By Vince Dixon -- NCSA research programmer Alan Craig and a colleague have received a patent for their method of determining the completeness of a knowledge base by mapping the corpus and locating weak links and gaps between important concepts.

Craig, who is also the associate director of human-computer interaction for the Institute of Computing in Humanities, Arts and Social Science (I-CHASS), and Kalev Leetaru, a former NCSA staffer who is now coordinator of information technology and research for the Cline Center for Democracy, were building databases using automatic Web crawling and needed a way of knowing when to stop adding to the collection.

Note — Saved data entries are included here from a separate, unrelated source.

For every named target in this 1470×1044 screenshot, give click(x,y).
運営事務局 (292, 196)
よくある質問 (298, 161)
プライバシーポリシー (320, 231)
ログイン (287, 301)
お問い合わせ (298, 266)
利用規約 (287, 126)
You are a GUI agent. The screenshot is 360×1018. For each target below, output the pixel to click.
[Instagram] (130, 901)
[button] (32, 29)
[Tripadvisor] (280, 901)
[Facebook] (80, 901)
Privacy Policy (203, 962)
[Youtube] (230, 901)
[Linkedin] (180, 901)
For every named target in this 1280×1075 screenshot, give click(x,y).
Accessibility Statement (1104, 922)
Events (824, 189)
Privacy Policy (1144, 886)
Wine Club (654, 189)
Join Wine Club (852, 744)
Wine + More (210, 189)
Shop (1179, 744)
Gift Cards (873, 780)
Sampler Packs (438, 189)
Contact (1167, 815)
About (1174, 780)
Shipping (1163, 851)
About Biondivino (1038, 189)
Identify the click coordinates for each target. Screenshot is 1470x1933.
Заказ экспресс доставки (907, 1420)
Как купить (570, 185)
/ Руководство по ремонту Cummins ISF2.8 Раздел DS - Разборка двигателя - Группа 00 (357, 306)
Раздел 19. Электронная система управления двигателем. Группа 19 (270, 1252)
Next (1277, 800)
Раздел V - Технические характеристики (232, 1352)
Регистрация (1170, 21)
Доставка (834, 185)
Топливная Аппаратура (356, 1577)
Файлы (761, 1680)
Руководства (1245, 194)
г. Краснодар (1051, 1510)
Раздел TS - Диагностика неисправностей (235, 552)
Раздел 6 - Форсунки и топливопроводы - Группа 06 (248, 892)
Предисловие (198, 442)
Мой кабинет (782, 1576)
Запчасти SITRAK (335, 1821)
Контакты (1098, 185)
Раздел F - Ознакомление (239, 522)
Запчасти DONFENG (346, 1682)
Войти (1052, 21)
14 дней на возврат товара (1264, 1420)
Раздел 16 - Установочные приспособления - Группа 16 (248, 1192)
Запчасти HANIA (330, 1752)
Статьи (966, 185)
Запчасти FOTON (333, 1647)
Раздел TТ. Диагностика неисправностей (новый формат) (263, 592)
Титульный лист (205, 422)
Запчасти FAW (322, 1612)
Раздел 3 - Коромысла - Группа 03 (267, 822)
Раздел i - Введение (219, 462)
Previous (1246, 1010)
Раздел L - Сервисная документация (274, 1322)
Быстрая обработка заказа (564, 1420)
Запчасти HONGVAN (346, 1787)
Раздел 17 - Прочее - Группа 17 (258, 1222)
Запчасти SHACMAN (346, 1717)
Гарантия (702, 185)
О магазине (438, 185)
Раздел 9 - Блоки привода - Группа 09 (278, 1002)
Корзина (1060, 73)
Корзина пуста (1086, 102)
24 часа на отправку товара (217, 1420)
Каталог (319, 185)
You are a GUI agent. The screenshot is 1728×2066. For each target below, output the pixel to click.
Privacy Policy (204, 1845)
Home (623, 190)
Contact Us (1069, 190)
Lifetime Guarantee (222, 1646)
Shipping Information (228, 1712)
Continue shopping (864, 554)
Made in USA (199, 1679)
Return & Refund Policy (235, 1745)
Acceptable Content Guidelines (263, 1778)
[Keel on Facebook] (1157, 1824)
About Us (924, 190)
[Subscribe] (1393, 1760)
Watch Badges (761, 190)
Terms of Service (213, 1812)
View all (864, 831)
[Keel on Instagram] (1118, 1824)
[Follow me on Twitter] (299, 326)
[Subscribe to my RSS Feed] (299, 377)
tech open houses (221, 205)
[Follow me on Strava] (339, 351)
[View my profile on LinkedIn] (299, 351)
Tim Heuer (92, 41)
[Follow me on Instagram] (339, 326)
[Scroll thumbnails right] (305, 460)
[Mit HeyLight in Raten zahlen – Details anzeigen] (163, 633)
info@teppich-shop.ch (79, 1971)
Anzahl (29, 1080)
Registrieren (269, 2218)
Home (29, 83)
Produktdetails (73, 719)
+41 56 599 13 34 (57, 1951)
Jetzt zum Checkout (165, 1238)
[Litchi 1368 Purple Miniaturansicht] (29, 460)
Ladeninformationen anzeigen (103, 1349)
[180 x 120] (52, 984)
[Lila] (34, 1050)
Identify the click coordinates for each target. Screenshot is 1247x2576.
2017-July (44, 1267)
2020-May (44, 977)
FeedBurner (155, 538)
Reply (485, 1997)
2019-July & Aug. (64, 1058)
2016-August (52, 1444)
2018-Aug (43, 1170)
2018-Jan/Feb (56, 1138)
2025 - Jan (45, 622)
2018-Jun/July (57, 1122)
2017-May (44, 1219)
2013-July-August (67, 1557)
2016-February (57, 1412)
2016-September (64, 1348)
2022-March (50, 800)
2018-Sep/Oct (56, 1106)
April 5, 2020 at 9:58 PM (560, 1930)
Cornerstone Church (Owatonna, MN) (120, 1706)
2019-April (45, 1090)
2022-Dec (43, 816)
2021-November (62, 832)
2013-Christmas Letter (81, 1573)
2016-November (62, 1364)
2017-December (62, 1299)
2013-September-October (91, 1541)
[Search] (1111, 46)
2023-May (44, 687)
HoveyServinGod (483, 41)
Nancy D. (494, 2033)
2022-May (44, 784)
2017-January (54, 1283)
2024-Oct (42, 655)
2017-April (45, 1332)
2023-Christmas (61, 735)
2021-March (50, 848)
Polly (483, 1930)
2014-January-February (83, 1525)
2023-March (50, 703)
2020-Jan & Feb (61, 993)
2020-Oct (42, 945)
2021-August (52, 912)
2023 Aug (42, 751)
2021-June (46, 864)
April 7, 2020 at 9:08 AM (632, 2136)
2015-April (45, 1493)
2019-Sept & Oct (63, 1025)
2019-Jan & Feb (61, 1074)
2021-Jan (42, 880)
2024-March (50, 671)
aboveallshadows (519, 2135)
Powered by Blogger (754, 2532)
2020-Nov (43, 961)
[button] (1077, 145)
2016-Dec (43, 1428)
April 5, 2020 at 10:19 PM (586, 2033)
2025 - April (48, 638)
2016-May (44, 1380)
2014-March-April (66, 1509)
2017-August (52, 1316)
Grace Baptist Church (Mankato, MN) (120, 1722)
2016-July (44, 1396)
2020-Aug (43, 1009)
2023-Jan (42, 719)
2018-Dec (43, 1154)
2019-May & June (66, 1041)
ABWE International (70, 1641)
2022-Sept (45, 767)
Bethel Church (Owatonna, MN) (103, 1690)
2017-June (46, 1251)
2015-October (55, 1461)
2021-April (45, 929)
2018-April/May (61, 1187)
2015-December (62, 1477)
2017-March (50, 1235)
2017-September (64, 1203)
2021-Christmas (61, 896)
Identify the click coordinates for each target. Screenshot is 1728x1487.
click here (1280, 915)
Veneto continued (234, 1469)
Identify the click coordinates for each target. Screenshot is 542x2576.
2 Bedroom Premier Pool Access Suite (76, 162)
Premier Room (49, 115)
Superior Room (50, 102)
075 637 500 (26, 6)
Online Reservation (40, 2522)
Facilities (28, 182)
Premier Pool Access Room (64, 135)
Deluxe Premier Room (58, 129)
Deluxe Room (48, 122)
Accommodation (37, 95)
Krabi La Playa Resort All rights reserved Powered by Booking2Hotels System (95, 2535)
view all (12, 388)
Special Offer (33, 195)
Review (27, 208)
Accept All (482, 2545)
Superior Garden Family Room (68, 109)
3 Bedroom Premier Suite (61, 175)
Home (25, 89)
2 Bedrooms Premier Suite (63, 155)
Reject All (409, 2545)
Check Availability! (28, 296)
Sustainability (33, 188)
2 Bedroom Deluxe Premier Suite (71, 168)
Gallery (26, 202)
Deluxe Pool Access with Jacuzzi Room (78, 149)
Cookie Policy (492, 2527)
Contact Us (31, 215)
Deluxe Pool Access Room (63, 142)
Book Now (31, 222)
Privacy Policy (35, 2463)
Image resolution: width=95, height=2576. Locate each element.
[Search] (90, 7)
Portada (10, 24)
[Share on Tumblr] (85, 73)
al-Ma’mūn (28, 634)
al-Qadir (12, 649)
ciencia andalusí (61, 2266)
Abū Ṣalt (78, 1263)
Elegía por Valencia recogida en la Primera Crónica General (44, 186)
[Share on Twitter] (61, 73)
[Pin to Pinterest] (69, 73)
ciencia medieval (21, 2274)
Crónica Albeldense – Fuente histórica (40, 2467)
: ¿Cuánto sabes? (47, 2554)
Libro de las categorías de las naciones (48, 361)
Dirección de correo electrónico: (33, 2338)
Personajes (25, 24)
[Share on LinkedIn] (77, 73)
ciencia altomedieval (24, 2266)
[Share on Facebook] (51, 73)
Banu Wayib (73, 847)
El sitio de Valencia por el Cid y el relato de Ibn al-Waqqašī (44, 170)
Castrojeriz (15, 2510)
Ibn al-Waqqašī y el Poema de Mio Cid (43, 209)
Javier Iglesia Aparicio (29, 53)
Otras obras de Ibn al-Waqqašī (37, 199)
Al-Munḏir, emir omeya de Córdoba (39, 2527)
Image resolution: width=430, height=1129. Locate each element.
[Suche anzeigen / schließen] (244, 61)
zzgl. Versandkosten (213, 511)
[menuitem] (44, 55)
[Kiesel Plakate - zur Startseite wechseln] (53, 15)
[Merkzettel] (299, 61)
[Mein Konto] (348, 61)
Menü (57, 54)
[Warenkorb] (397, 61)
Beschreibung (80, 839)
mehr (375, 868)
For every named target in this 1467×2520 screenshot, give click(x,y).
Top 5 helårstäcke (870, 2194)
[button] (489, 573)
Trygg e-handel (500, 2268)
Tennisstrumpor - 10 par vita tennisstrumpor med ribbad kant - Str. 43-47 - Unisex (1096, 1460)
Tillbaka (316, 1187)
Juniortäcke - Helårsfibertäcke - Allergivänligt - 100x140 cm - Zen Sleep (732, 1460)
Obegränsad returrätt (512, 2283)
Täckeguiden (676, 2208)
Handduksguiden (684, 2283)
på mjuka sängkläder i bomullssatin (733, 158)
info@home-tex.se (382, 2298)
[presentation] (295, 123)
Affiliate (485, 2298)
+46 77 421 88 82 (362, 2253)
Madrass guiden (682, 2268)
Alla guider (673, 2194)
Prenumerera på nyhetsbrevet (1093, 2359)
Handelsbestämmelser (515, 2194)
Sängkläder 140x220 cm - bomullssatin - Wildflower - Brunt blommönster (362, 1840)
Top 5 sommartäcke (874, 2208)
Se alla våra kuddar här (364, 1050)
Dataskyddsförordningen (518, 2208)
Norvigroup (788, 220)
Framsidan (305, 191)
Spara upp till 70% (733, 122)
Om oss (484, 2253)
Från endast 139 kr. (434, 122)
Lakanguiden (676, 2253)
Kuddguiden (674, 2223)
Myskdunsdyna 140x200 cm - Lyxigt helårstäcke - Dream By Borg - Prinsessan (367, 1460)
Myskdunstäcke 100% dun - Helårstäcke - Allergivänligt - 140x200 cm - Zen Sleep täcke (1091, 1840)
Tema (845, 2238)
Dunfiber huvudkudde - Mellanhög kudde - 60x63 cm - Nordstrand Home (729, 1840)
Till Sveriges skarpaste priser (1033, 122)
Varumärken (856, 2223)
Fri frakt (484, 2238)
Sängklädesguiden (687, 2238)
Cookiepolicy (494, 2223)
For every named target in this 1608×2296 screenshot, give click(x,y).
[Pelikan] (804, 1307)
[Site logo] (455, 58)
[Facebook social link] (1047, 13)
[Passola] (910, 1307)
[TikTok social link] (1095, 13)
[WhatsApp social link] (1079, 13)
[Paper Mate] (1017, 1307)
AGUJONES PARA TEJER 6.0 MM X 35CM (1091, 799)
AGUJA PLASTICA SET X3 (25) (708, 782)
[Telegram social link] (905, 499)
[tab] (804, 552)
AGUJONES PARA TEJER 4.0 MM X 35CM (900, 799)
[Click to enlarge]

"So this is a method to sort of help figure that out and also direct that system to go looking for more specific pieces of information," Craig said.

Using any collection of information, Craig and Leetaru's method graphs the data, analyzes conceptual distances within the graph and identifies parts of the corpus that are missing important documents. The system then suggests additional concepts that best fill the gaps, creating an otherwise non-existent link between two related concepts. Leetaru said it helps users to complete knowledge bases with information they are initially unaware of.

"You only know what you know, you don't know what you don't know," Leetaru said. "The idea is essentially a system that can help guide you through the process of trying to figure out where the holes are in your knowledge."

Leetaru said applications for the method are endless. The corpus does not have to be computer-based and is useful in any situation that involves a collection of data users are not sure is complete.

Leetaru started working for Craig as an undergraduate student at Illinois. Over the years, the two have collaborated on several projects. "Identifying Conceptual Gaps in a Knowledge Base" is the first patent resulting from a portfolio of disclosures Craig and Leetaru have sent to the university's Office of Technology Management.

The researchers hope that many people will find the newly patented system useful for a wide array of fields.

"I think it's great because, for better or for worse, having a patent implies that it is a contribution of knowledge," Craig said. "I think that's a very valuable thing for us to do here at NCSA is to contribute to the world of knowledge."